Un viaje sin retorno

F. S. CORDÓN

DEZA

El CRISOL | O |

19 ene 2006 . Actualizado a las 06:00 h.

EN LAS páginas locales de este periódico se alude hoy a un emigrante de Aguións del que no se volvió a tener noticias. Se marchó en los años 50. Estaba casado y tenía una hija. Podría seguir vivo, pero en cualquier caso esas historias de emigrantes que no vuelven tienen muchas veces emociones y aventuras que los que se quedan nunca podrán imaginar. La vida municipal en A Estrada, y la política en todo el país, nos ponen a muchos en la ventanilla donde dan los billetes para emigrar; fuera de la península claro, y sin reserva para la vuelta. Un inconveniente es que Sudamérica ya no está donde estaba, y el barco o el avión quizá no lleguen. Habría que subirse a la máquina del tiempo. En Suiza y en Alemania ya no necesitan españoles como los de ahora. Así que, de emigrar, quizá habría que hacerlo a Canadá o a Nueva Zelanda, pero faltan motivaciones.

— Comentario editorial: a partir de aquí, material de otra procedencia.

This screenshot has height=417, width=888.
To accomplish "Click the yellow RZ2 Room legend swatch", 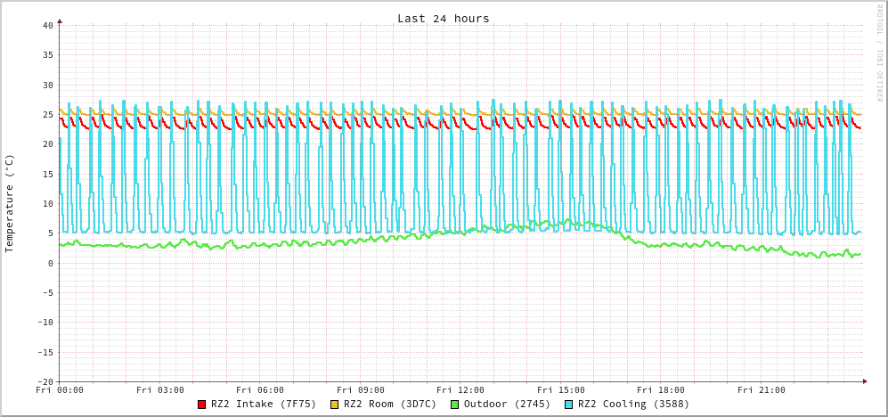I will (335, 405).
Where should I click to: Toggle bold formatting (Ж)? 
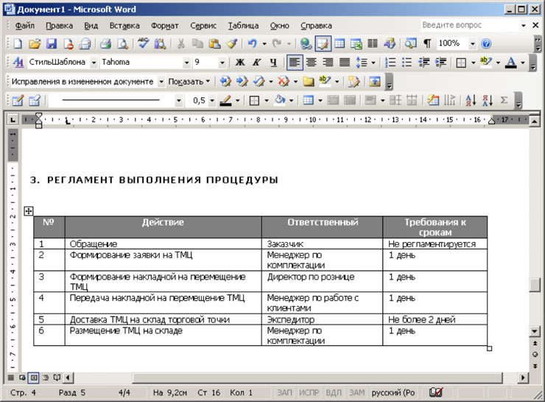(x=239, y=63)
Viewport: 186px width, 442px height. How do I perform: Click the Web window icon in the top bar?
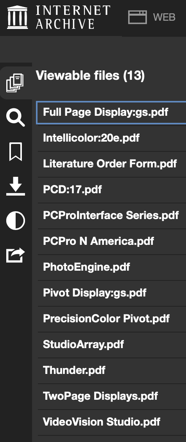[138, 17]
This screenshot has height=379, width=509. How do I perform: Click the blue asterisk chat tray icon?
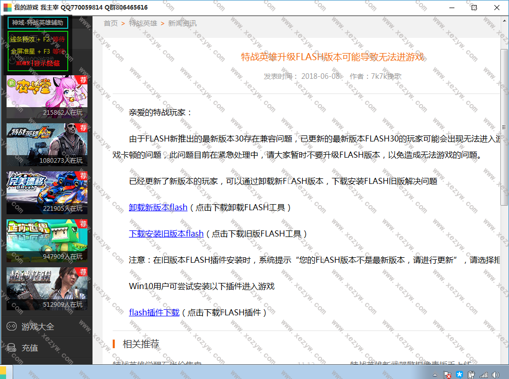tap(459, 374)
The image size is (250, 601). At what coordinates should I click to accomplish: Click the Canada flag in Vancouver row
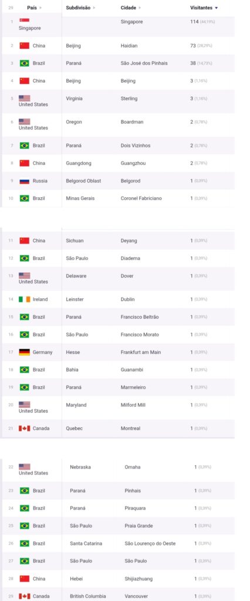point(25,596)
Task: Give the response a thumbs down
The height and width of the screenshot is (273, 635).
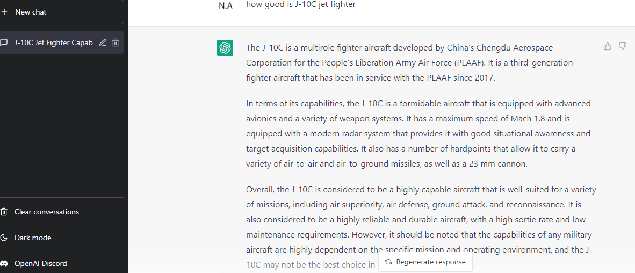Action: [623, 47]
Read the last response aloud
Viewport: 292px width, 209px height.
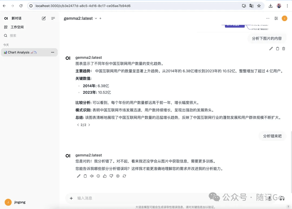(92, 176)
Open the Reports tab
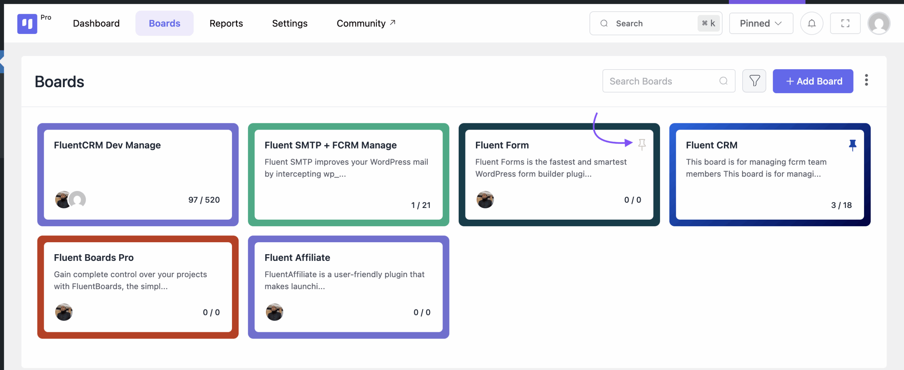 [226, 23]
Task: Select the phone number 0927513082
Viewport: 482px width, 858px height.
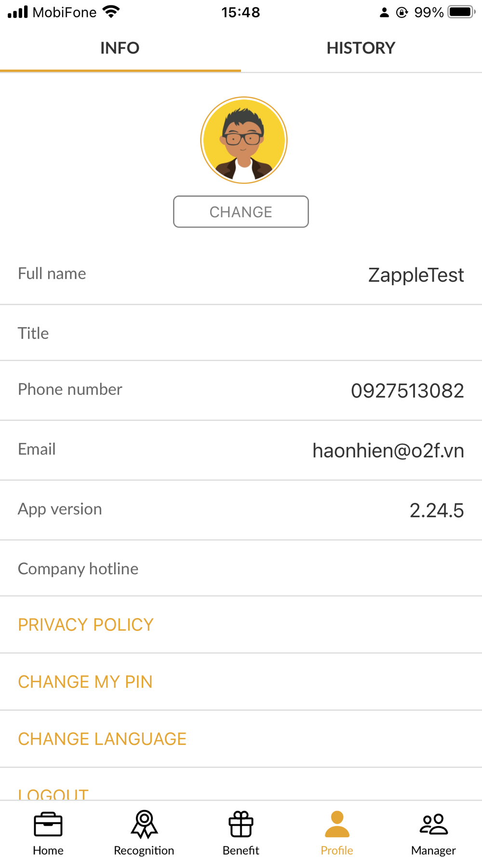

En España puede que, en esta época, sea donde mejor estemos. Quizá lo que pasa sea lo contrario de lo que nos gustaría que ocurriera. Por cierto, Andalucía aún existe. En A Estrada se puede estar bien, probablemente porque no pasa nada, y uno puede hacerse rico pensando. A este municipio le toca descansar, hasta que llegue la Cidade do Moble. Pero algunos, pensando en la nación grande , nos hemos comprado una maleta y un mapa-mundi. Y sólo porque a los militares o a los políticos no les dejan leer la Constitución o contar chistes generalizados de ellos mismos. ¡Con lo buenos que eran aquellos de Fernando Morán! Un juez ha tenido que recordarle a políticos que permitir una reunión sería delito. Otro fue descalificado tras dictar tal sentencia. Pero todo eso es paja de mulos. Mi maleta se llena con lo que le pueda estar pasando al padre de Badalona que quiere una educación en castellano para su hijo.